Locking a Semaphore does not take (much) time.
The 99.9% case creates some simple sheets and will not notice 100 ms
for the locking.

The remaining 0.01% who are pushing it and create 500 MB Excel files
will save multiple minutes from parallelism.
(My report builder reduce time from 20 mins to less than 2 minutes just
by writing to the sheets in parallel. Its a huge benefit for us!)

> And doesn't it risk people trying to do 
> things that aren't generally thread-safe because "that bit seemed
> fine" 
> and getting stuck later?

Very correct and agreed. I am still curious what the ACTUAL limitations
are: Are we just overly defensive/careful declaring it "threadsafe as
per Workbook" only?
Or are there real show stoppers to work on different sheets in parallel
(each sheet in its own thread without cross references of course).

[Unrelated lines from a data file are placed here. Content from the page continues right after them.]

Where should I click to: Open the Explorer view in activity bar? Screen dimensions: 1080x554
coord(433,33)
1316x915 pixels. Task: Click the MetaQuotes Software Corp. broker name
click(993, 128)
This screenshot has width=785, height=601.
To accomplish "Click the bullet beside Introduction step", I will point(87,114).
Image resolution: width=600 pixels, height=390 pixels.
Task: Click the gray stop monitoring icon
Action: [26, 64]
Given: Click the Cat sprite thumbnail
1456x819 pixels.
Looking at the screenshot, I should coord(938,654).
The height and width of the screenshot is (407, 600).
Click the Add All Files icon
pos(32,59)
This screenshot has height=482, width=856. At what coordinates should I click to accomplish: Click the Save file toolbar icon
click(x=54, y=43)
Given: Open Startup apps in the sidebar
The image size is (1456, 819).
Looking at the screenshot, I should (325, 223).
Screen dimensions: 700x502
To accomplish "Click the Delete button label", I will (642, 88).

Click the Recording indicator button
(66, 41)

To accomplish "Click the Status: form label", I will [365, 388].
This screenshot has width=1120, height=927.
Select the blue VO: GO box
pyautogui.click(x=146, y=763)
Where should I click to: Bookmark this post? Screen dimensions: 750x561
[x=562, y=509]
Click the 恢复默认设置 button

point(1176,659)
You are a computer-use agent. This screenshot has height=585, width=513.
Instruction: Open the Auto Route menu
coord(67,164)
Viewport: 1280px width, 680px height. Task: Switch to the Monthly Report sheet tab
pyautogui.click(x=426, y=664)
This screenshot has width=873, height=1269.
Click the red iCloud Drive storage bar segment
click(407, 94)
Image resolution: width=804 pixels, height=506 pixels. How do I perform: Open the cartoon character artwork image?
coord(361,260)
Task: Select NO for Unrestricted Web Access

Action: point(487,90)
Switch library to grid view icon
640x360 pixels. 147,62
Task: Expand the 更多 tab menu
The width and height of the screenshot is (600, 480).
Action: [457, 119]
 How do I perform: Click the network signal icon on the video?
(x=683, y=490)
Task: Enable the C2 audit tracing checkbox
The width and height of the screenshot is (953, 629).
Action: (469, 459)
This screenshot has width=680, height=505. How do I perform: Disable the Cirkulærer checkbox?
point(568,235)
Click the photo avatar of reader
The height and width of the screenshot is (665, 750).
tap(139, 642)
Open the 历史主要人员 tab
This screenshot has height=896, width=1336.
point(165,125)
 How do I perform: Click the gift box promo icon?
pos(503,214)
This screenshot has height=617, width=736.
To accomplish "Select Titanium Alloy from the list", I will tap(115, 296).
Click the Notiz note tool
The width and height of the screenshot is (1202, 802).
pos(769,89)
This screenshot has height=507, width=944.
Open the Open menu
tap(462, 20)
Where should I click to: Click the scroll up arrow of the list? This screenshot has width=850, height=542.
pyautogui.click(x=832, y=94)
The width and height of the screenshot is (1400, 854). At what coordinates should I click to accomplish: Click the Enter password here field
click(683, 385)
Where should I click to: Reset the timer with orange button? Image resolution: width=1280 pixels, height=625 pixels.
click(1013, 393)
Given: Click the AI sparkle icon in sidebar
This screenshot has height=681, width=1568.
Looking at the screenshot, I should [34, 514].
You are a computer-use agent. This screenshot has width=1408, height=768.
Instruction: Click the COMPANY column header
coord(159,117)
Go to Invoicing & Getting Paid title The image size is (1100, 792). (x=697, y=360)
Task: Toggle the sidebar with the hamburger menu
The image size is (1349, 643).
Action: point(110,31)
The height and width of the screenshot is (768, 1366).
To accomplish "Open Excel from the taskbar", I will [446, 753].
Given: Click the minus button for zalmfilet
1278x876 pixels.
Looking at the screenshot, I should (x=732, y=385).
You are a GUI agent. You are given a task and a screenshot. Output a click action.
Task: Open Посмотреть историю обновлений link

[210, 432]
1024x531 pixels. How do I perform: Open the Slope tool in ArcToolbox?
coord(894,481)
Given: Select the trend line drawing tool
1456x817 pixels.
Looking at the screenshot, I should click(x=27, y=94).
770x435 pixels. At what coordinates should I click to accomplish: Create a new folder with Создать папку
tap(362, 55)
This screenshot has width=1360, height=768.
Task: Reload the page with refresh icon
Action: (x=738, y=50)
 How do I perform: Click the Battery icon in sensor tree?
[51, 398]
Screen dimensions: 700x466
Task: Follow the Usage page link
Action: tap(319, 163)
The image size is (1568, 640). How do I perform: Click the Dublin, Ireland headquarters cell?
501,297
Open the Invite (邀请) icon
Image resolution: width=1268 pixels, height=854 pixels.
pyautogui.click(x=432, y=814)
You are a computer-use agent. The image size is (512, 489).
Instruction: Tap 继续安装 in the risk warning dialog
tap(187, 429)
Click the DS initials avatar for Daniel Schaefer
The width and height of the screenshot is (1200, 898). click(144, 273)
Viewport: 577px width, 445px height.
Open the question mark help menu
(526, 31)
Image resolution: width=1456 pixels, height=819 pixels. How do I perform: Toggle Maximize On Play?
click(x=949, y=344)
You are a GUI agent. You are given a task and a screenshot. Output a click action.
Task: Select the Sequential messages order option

I feel like its the second one, and then we could synchronize those
methods .

Cheers
Andreas

Re: Thread Safety of sheet operations

Posted by Nick Burch <ap...@gagravarr.org>.
On Mon, 16 May 2022, Andreas Reichel wrote:
> Of course I am fully aware that POI is not thread safety on workbook
> level and threads can only be used as long as every sheet is processed
> within its own thread (without altering styles).

We only ensure that you are safe if each workbook is created in its own 
thread, we generally advise against having multiple threads working on the 
same workbook as it often goes wrong. It sounds like you've pushed things 
well beyond our normally recommended limits already...

> So far so good.
>
> I only wonder, if POI should have blocked Sheet sheet =
> workbook.createSheet(p[4]); by itself, e. g. using a semaphore and
> print a warning.

Won't that slow down the 99.9% case, where people are just using a single 
thread for the whole workbook? And doesn't it risk people trying to do 
things that aren't generally thread-safe because "that bit seemed fine" 
and getting stuck later?

Nick